INPUT RECORDS:
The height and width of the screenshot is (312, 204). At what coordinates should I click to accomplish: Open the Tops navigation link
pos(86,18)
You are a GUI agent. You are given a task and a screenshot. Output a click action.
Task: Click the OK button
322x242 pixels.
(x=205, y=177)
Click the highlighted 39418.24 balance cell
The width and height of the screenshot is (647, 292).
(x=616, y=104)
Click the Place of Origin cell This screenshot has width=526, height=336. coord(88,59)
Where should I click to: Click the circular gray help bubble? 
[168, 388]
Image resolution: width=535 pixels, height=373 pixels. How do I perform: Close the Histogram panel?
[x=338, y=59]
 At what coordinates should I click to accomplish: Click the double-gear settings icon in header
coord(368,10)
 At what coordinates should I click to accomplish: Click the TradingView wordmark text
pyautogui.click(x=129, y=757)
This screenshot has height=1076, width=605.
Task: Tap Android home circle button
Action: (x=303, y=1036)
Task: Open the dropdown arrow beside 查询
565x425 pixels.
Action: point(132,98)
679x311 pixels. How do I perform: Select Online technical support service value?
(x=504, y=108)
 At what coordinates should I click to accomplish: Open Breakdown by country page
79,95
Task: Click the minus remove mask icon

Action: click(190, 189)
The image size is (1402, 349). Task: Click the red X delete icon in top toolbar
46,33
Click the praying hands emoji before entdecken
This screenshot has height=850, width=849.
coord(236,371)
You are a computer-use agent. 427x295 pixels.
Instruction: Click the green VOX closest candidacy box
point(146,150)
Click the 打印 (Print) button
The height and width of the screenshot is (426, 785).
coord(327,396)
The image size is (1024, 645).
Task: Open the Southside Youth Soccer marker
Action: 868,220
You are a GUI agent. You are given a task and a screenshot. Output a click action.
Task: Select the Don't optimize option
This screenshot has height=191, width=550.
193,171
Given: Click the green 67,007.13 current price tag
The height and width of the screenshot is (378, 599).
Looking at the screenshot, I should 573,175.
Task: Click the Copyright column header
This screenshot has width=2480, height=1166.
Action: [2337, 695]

AIM OF THE TASK: All of the entries above need to be printed again exactly.

EXPECTED ANSWER:
The height and width of the screenshot is (312, 204). At what coordinates should I click to accomplish: Open the Tops navigation link
pos(86,18)
You are a GUI agent. You are given a task and a screenshot. Output a click action.
Task: Click the OK button
322x242 pixels.
(x=205, y=177)
Click the highlighted 39418.24 balance cell
The width and height of the screenshot is (647, 292).
(x=616, y=104)
Click the Place of Origin cell This screenshot has width=526, height=336. coord(88,59)
Where should I click to: Click the circular gray help bubble? 
[168, 388]
Image resolution: width=535 pixels, height=373 pixels. How do I perform: Close the Histogram panel?
[x=338, y=59]
 At what coordinates should I click to accomplish: Click the double-gear settings icon in header
coord(368,10)
 At what coordinates should I click to accomplish: Click the TradingView wordmark text
pyautogui.click(x=129, y=757)
This screenshot has height=1076, width=605.
Task: Tap Android home circle button
Action: (x=303, y=1036)
Task: Open the dropdown arrow beside 查询
565x425 pixels.
Action: point(132,98)
679x311 pixels. How do I perform: Select Online technical support service value?
(x=504, y=108)
 At what coordinates should I click to accomplish: Open Breakdown by country page
79,95
Task: Click the minus remove mask icon

Action: click(190, 189)
The image size is (1402, 349). Task: Click the red X delete icon in top toolbar
46,33
Click the praying hands emoji before entdecken
This screenshot has height=850, width=849.
coord(236,371)
You are a computer-use agent. 427x295 pixels.
Instruction: Click the green VOX closest candidacy box
point(146,150)
Click the 打印 (Print) button
The height and width of the screenshot is (426, 785).
coord(327,396)
The image size is (1024, 645).
Task: Open the Southside Youth Soccer marker
Action: 868,220
You are a GUI agent. You are given a task and a screenshot. Output a click action.
Task: Select the Don't optimize option
This screenshot has height=191, width=550.
193,171
Given: Click the green 67,007.13 current price tag
The height and width of the screenshot is (378, 599).
Looking at the screenshot, I should 573,175.
Task: Click the Copyright column header
This screenshot has width=2480, height=1166.
Action: [2337, 695]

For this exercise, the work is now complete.